START Available data

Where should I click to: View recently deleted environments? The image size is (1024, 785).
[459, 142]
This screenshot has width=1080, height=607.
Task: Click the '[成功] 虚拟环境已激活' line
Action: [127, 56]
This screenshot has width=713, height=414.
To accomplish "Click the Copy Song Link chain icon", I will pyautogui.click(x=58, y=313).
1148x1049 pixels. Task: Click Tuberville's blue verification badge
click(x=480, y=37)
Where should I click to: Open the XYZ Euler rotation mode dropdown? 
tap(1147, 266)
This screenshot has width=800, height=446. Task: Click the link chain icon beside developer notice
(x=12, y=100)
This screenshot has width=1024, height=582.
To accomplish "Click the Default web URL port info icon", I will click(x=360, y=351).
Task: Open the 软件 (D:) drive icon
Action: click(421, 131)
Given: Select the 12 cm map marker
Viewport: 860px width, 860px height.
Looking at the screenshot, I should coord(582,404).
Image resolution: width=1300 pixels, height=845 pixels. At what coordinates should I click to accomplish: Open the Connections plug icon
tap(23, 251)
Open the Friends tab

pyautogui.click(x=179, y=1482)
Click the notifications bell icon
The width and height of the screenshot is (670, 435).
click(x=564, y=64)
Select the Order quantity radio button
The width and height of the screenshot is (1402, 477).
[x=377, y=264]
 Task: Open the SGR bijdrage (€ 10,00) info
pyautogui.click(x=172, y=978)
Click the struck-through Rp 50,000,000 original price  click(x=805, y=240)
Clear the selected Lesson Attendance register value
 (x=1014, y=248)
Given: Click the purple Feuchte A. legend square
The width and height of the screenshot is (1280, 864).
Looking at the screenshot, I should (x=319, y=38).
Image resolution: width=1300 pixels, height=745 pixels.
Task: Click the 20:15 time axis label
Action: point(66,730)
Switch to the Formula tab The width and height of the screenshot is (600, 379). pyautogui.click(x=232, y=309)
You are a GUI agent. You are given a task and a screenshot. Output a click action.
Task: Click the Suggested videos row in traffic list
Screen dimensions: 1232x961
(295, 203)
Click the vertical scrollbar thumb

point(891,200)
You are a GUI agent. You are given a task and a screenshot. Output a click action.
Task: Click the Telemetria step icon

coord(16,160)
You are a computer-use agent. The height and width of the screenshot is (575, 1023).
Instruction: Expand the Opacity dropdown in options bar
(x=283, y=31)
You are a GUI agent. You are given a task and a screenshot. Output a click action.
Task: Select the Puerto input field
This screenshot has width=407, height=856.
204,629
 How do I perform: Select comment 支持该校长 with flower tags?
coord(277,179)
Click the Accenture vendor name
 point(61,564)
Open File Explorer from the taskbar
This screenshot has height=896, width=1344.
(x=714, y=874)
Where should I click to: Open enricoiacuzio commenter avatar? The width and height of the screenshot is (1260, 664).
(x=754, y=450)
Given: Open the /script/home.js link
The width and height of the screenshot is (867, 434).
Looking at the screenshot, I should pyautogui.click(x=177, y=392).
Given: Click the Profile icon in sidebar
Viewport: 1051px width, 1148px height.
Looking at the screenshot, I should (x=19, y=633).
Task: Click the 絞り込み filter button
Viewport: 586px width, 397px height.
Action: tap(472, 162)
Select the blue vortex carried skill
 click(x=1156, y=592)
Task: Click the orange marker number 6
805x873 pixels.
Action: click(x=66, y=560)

END Available data

Copy every entry exactly. Leave nothing out.

Where should I click to: View recently deleted environments? The image size is (1024, 785).
[459, 142]
This screenshot has width=1080, height=607.
Task: Click the '[成功] 虚拟环境已激活' line
Action: [127, 56]
This screenshot has width=713, height=414.
To accomplish "Click the Copy Song Link chain icon", I will pyautogui.click(x=58, y=313).
1148x1049 pixels. Task: Click Tuberville's blue verification badge
click(x=480, y=37)
Where should I click to: Open the XYZ Euler rotation mode dropdown? 
tap(1147, 266)
This screenshot has width=800, height=446. Task: Click the link chain icon beside developer notice
(x=12, y=100)
This screenshot has width=1024, height=582.
To accomplish "Click the Default web URL port info icon", I will click(x=360, y=351).
Task: Open the 软件 (D:) drive icon
Action: click(421, 131)
Given: Select the 12 cm map marker
Viewport: 860px width, 860px height.
Looking at the screenshot, I should coord(582,404).
Image resolution: width=1300 pixels, height=845 pixels. At what coordinates should I click to accomplish: Open the Connections plug icon
tap(23, 251)
Open the Friends tab

pyautogui.click(x=179, y=1482)
Click the notifications bell icon
The width and height of the screenshot is (670, 435).
click(x=564, y=64)
Select the Order quantity radio button
The width and height of the screenshot is (1402, 477).
[x=377, y=264]
 Task: Open the SGR bijdrage (€ 10,00) info
pyautogui.click(x=172, y=978)
Click the struck-through Rp 50,000,000 original price  click(x=805, y=240)
Clear the selected Lesson Attendance register value
 (x=1014, y=248)
Given: Click the purple Feuchte A. legend square
The width and height of the screenshot is (1280, 864).
Looking at the screenshot, I should (x=319, y=38).
Image resolution: width=1300 pixels, height=745 pixels.
Task: Click the 20:15 time axis label
Action: point(66,730)
Switch to the Formula tab The width and height of the screenshot is (600, 379). pyautogui.click(x=232, y=309)
You are a GUI agent. You are given a task and a screenshot. Output a click action.
Task: Click the Suggested videos row in traffic list
Screen dimensions: 1232x961
(295, 203)
Click the vertical scrollbar thumb

point(891,200)
You are a GUI agent. You are given a task and a screenshot. Output a click action.
Task: Click the Telemetria step icon

coord(16,160)
You are a computer-use agent. The height and width of the screenshot is (575, 1023).
Instruction: Expand the Opacity dropdown in options bar
(x=283, y=31)
You are a GUI agent. You are given a task and a screenshot. Output a click action.
Task: Select the Puerto input field
This screenshot has width=407, height=856.
204,629
 How do I perform: Select comment 支持该校长 with flower tags?
coord(277,179)
Click the Accenture vendor name
 point(61,564)
Open File Explorer from the taskbar
This screenshot has height=896, width=1344.
(x=714, y=874)
Where should I click to: Open enricoiacuzio commenter avatar? The width and height of the screenshot is (1260, 664).
(x=754, y=450)
Given: Open the /script/home.js link
The width and height of the screenshot is (867, 434).
Looking at the screenshot, I should pyautogui.click(x=177, y=392).
Given: Click the Profile icon in sidebar
Viewport: 1051px width, 1148px height.
Looking at the screenshot, I should (x=19, y=633).
Task: Click the 絞り込み filter button
Viewport: 586px width, 397px height.
Action: tap(472, 162)
Select the blue vortex carried skill
 click(x=1156, y=592)
Task: Click the orange marker number 6
805x873 pixels.
Action: click(x=66, y=560)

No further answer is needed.